Wikinvest Wire

Wednesday, April 30, 2008

Mid Morning

Seeking Alpha re-ran this morning's post and a reader left a good question on the SA version. He asked whether international utilities, specifically captured via WisdomTree International Utilities (DBU), are better for reducing correlation than a broader foreign product.

Well the numbers are in and the reader is correct. According to PortfolioScience.com iShares EAFE (EFA) has a 0.84 correlation to the S&P 500 while DBU has 0.56 correlation. I would note that DBU, although dividend weighted hasn't actually paid much of a dividend which is frustrating.

Regardless of the dividend DBU (which I own for a few clients) has done well, has outperformed both EFA and SPY and does have a low correlation.

The biggest risk, IMO anyway, would be if interest rates which are generally low start to go up. A rule of thumb is that rates moving up are bad for utilities as fixed income (talking further out on the curve) competes for some of the money that goes into utilities.

I think higher rates further out on the curve would be a positive for equities as that might signal a return to normal but it sets up utilities to, at a minimum, lag a little.

7 comments:

Jeff Howard said...

I have found that utilities are a great diversification tool. It doesn't matter whether you use XLU or DBU or JXI. There's something about the "localized" nature of utilities and their return streams that makes them less correlated to the S&P 500 than almost all other sectors on an ongoing basis.

While utils only make up about 3.6% of the S&P 500, I personally overweight them (up to maybe 5-7%) in both my personal accounts and in client accounts. The sector correlation to the market is generally in the .5 to .7 range (as opposed to the .8 to .9 of most other sectors.) Of course, there are drawbacks to being overweight utilities (as Roger has mentioned in this post and others) but I have found that they serve me well for dampening volatility.

Incidently, this article Unique Diversification Benefits of Utilities is an excellent expose' on the topic. It's written by Geoff Considine who has done great work with his Quantext Portfolio Planning tool. (I am a user and have no affiliation with Geoff)

Banker said...

I think we have seen the last of rate cuts and the next move will be higher. Inflation is a big problem worldwide. The Fed will not let this get out of hand.

Banker

Anonymous said...

Jeff Howard, thanks for the link to Geoff C.'s paper on utilities. I've read his website, but it was good to be reminded that utilities are in deed an alternate( no correlated to SPY) investment class. Sometimes you lose sight of the forest from the trees. I own DUK and will look for an entry point on Excelon over the hike in rates.
Roger, thanks for maintaining an interesting and diversified blog. I am curious, why do you listen to CNBC? Doesn't sound like you get much content from what you hear.

Sam
Sam

Roger Nusbaum said...

re CNBC, well maybe they'll have me back on, bah hahahahahaha

they will report news faster than I will naturally find it on my own. also, as an example, I have never owned GM but when the GM news was the biggest thing it was important to know what's going on but also not waste time reading about a stock i am unlikely to ever own.

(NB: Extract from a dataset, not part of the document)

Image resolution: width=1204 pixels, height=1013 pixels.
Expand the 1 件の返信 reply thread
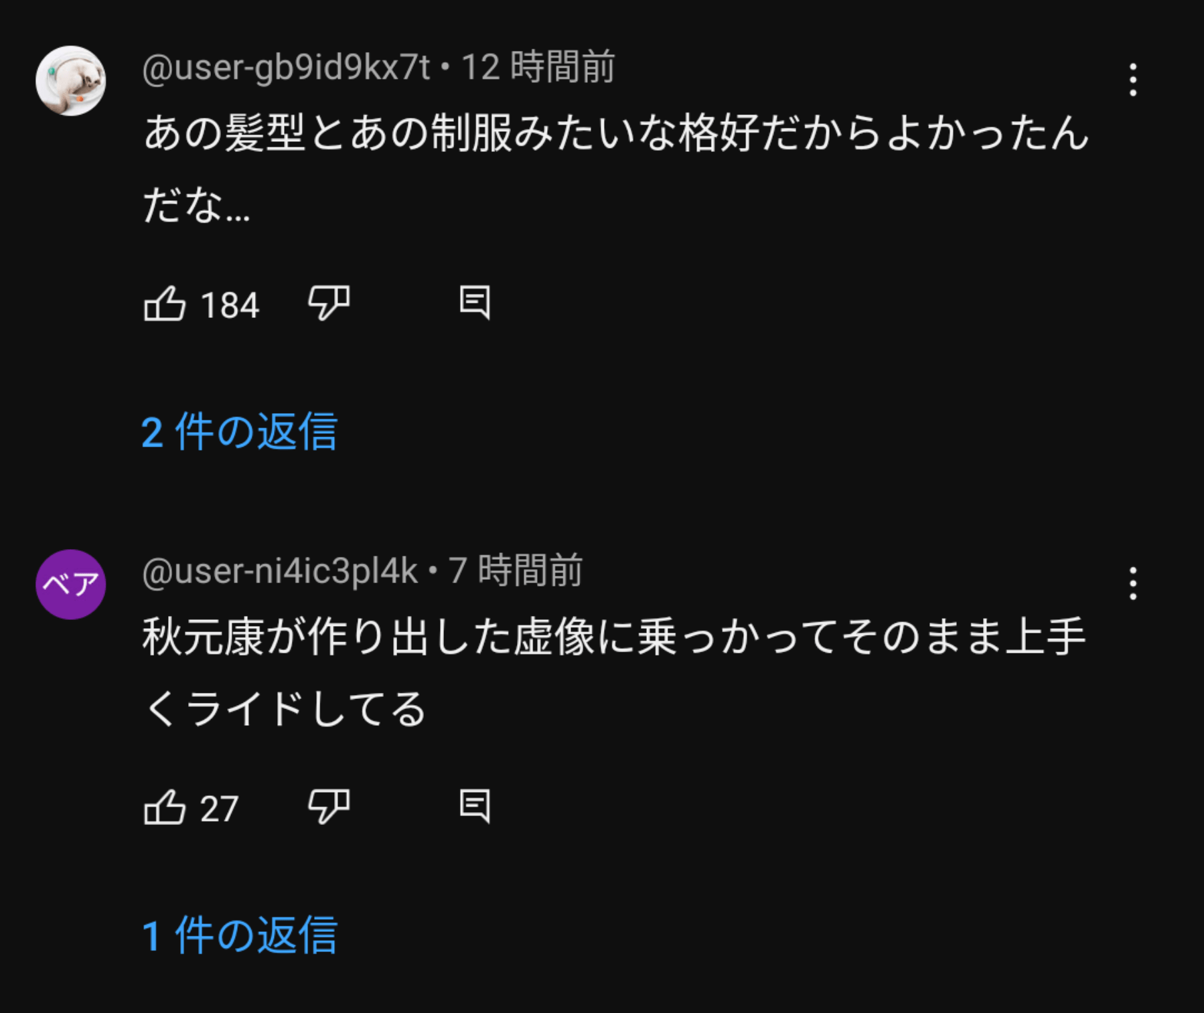[x=239, y=935]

lastly they have plenty of very smart guests come one. sometimes they ask the right questions and sometimes they don't. when they do ask they right question it becomes a learning opportunity.

Anonymous said...

Roger,

Regarding the sparse dividends in DBU...how new a product is it? Given that it seems that most foreign firms pay annually, or, at best, semi-annually, maybe there haven't been enough divvies paid yet to make a difference? Just a thought.

jan

Roger Nusbaum said...

Jan, i have touched on this many times and it was lazy not to do so here.

If you own 100 shares of a stock on ex-date you will get 100 shares worth of dividend on the pay date.

If, in between ex date and pay date you buy another 500 shares you still only get the dividend for 100 shares.

So these funds have to pay 100 shares worth of dividend over 600 shares held.

at the start of 2007 DBU was $27 million in assets. at year end it was $92 million. as long as the fund keeps growing this should persist.

Andrew said...

Historically Utilities have been used as a source of generating extra income in a portfolio. They usually have low or negative beta's and trade very much like a preferred stock/bond. Yet over the last several years many utilities have traded like energy companies through the age of Enron mostly because of the deregulation. XLU has provided the masses with a safe heaven to park cash very much due to the low interest rate environment. Things seem to be signaling a change as US interest rates are at or close to a bottom and will probably reverse course in the future. Many utilities are sporting lofty price multiples and should pull back in the event of a slowing economy. The XLU chart alone is signaling a very bearish tone. It might be fine to have some exposure for the yield but I would rather be underweight the sector going forward. Having said that I have always been fond of DUK and EXC (even though they gobbled up one of my favorites Peco Energy) but right now I am more attracted to the holdings of PIO in a similar but related field.